On this day in 1789, Vermont Patriot Ethan Allen dies of a stroke at age 52 on his Winooski River homestead.
Allen is best remembered as the patriotic leader of the Green Mountain Boys, who took the British fort at Ticonderoga with Benedict Arnold in May 1775. He also had a varied career defending his land interests in the New Hampshire Grants (now part of Vermont) from any challenge. Allen, like Arnold, faced charges of treason; he attempted to negotiate terms by which Vermont could rejoin the British empire in the early 1780s when New York blocked its acceptance as one of the United States.

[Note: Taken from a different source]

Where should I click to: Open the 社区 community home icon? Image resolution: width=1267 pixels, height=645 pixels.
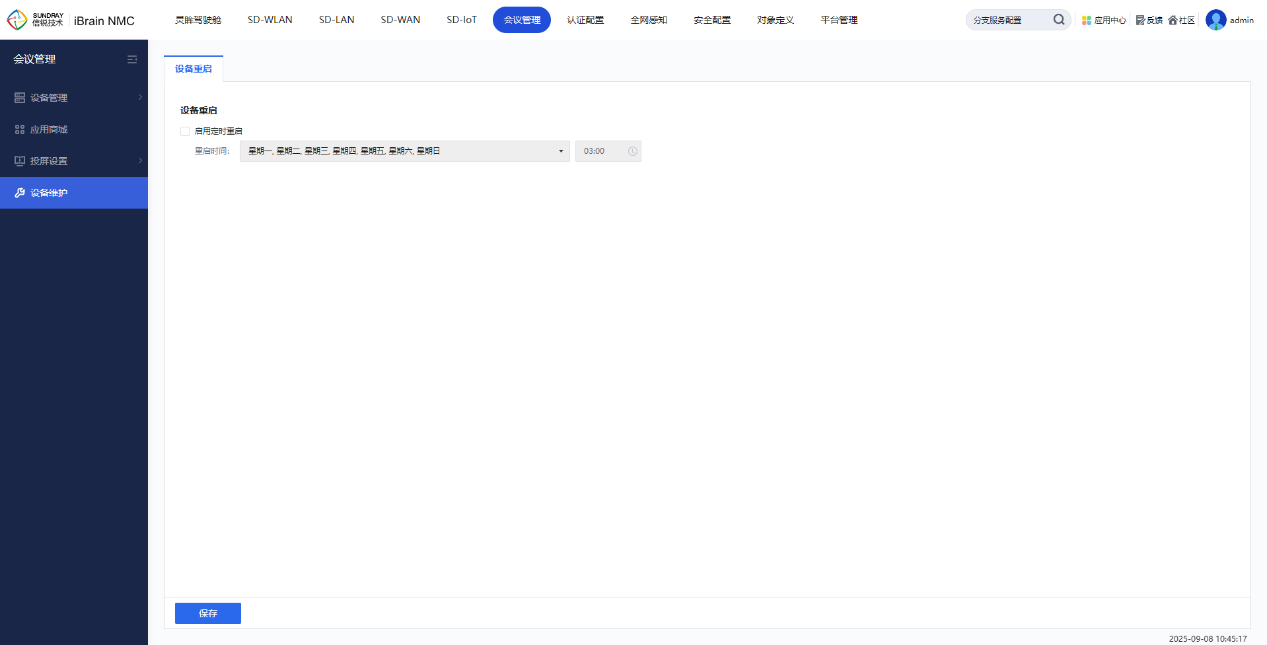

Allen was the eldest of eight children born to Joseph and Mary Baker Allen in Connecticut. Joseph Allen was among a group of New Englanders who had acquired titles to land in what is now Vermont from the government of New Hampshire. When New York claimed the right to sell the same land and began to do so, Allen led the protest in defense of the New Hampshire Grants. When his father died in 1755, Ethan assumed the mantle of leadership, and led the Green Mountain Boys in guerrilla actions against New York landowners in Vermont. New Yorkers responded by issuing a warrant for his arrest and a reward of £100 for anyone bringing him into custody.
Allen earned the title of Patriot by his actions at Ticonderoga. Although displeased with his colonial neighbors, Allen had no affection for the British. He and Arnold took Ticonderoga and seized the cannon that would allow the Patriots to drive the British from Boston before the 22 British troops stationed at the fort realized that they were at war with their colonies. Allen continued into Canada, where he was taken prisoner by the British in Montreal in August 1775. He was held for three years before being released in the colony he most despised, New York.
Allen spent the rest of his life serving and promoting the interests of Vermont.